The peaks in the loss modulus curves, Fig. 8b,c, can be related to the glass transition, Tg, associated with the movement of many uncrosslinked segments. The Glu-SLig (C) exhibits a higher peak temperature, 170°C, than For-SLig (C), which peaks at 135°C. This can be attributed to the stronger intermolecular interaction between Glu-SLig and lignocellulosic fibers of sugarcane bagasse, as already mentioned. The restricted movement of segments in the layers closest to the fibers raises the peak temperature. Figures 8c and b highlight that the Tan δ peak temperature of Glu-SLig (C) is 204°C, which is also higher than that of For-SLig (C) at 157°C. The second peak observed in the loss modulus Glu-SLig (C) curve at 220°C could be attributed to a crosslinking during scanning. Nonetheless, it is important to highlight that this temperature is proximate to the onset of the material's thermal decomposition, evident from its TG curve (Fig. 3c).

4 Conclusions

Reinforcing the lignosulfonate-based thermosets, synthesized from glutaraldehyde or formaldehyde, with sugarcane bagasse fibers increased the flexural and impact resistance compared to unreinforced thermosets. The composite formed from the prepolymer synthesized using glutaraldehyde showed ≅20% increase in impact resistance and ≅45% increase in flexural modulus compared to the formed using formaldehyde.

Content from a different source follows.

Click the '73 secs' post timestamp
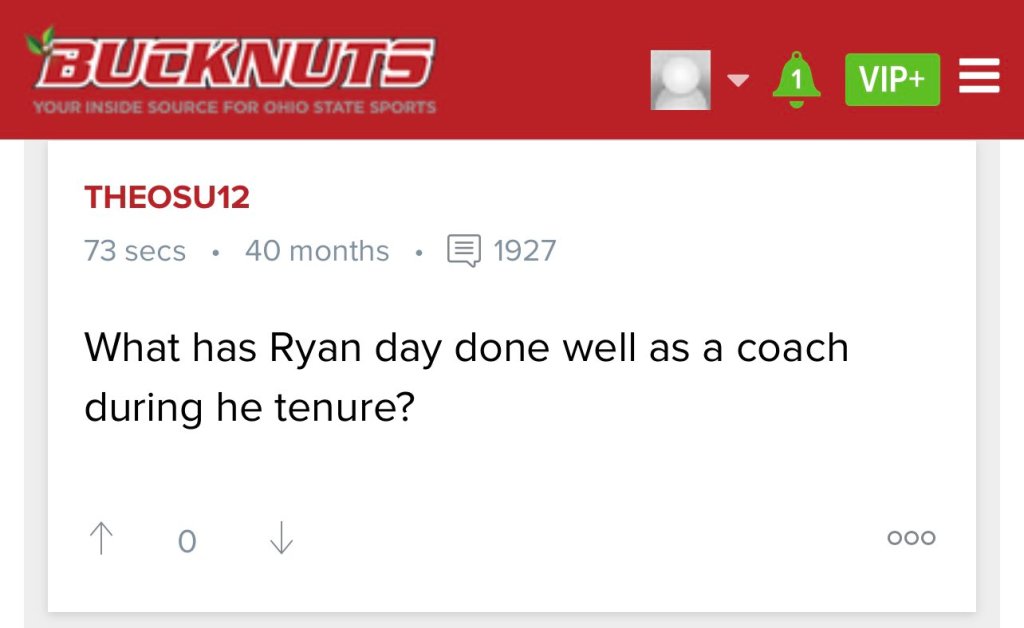[135, 250]
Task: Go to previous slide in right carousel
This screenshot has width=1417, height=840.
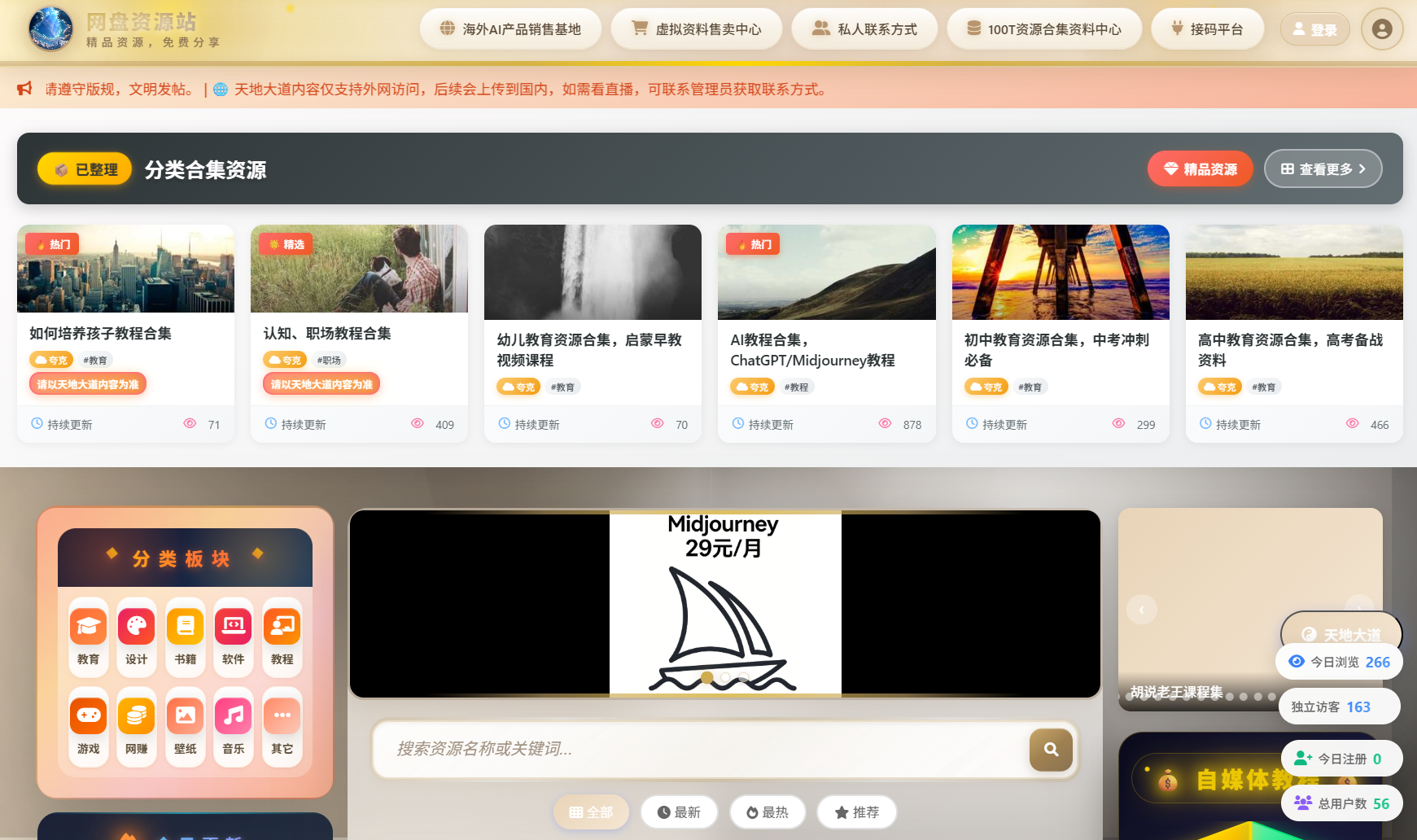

The results indicated that the interactions on fiber/matrix at the interface and a consequent good adhesion between them might arise not only using fiber modification, as primarily reported in the literature but can also be done by adjusting the matrix formulation.

A phenolic-type prepolymer was synthesized from a phenolic reagent derived from lignocellulosic biomass and an aldehyde with lower vapor pressure than formaldehyde, lignosulfonate, and glutaraldehyde, respectively. The prepolymer, previously mixed with sugarcane bagasse fibers, was used in the crosslinking reaction that led to the phenolic-type thermoset reinforced by such fibers. This process took place using molding under temperature and pressure. As a result, renewable raw materials available in various regions of the world generated composites through an uncomplicated process, facilitating the scaling up of such materials and promoting the circular bioeconomy.

Assessing the mechanical properties of composites is critical for identifying their potential applications. Based on the impact and flexural strength test results, the material can be considered suitable for use in applications involving moderate loads. In this scenario, given the excellent thermal stability at high temperatures, strong adhesion at the fiber-matrix interface, and high Tg values exhibited by the composites, they have the potential for use as internal panels in the automotive and aircraft industries, as well as in the furniture, civil construction, and rigid packaging sectors.